Records:

* start *

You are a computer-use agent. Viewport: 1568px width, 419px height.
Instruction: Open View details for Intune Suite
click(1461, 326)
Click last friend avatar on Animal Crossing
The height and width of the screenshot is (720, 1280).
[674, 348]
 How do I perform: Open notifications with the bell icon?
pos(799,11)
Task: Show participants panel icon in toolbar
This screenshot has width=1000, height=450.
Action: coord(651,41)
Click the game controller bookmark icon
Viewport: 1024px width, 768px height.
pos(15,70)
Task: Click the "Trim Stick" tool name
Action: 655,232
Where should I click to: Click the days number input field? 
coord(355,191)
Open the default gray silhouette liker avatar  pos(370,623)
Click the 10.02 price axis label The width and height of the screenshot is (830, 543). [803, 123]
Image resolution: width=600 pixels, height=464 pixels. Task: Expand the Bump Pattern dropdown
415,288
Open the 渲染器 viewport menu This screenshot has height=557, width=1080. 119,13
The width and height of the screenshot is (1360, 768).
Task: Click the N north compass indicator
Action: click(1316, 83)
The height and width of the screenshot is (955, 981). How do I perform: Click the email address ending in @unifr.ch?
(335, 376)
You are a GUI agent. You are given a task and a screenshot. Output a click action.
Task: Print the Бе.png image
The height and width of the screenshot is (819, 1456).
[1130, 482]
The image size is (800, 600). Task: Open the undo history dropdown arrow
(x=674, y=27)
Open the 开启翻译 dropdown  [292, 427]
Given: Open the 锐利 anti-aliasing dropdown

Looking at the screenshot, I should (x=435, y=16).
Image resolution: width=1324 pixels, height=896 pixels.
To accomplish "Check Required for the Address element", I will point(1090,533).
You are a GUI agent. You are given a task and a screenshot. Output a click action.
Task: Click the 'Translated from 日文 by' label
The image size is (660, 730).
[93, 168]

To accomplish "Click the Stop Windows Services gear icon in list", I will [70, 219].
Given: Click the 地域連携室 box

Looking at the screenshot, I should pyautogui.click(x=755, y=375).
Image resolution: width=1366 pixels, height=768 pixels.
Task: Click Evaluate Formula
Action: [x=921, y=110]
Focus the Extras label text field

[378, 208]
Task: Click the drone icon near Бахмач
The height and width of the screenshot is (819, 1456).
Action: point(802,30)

* end *

Requirements:
Can you rewrite the material from the line with "Where should I" up to and including the line with "Looking at the screenshot, I should (x=435, y=16).", replacing "dropdown" with "drop-down list" and leaving everything else unchanged?

Final result:
Where should I click to: Click the days number input field? 
coord(355,191)
Open the default gray silhouette liker avatar  pos(370,623)
Click the 10.02 price axis label The width and height of the screenshot is (830, 543). [803, 123]
Image resolution: width=600 pixels, height=464 pixels. Task: Expand the Bump Pattern drop-down list
415,288
Open the 渲染器 viewport menu This screenshot has height=557, width=1080. 119,13
The width and height of the screenshot is (1360, 768).
Task: Click the N north compass indicator
Action: click(1316, 83)
The height and width of the screenshot is (955, 981). How do I perform: Click the email address ending in @unifr.ch?
(335, 376)
You are a GUI agent. You are given a task and a screenshot. Output a click action.
Task: Print the Бе.png image
The height and width of the screenshot is (819, 1456).
[1130, 482]
The image size is (800, 600). Task: Open the undo history drop-down list arrow
(x=674, y=27)
Open the 开启翻译 drop-down list  [292, 427]
Given: Open the 锐利 anti-aliasing drop-down list

Looking at the screenshot, I should (x=435, y=16).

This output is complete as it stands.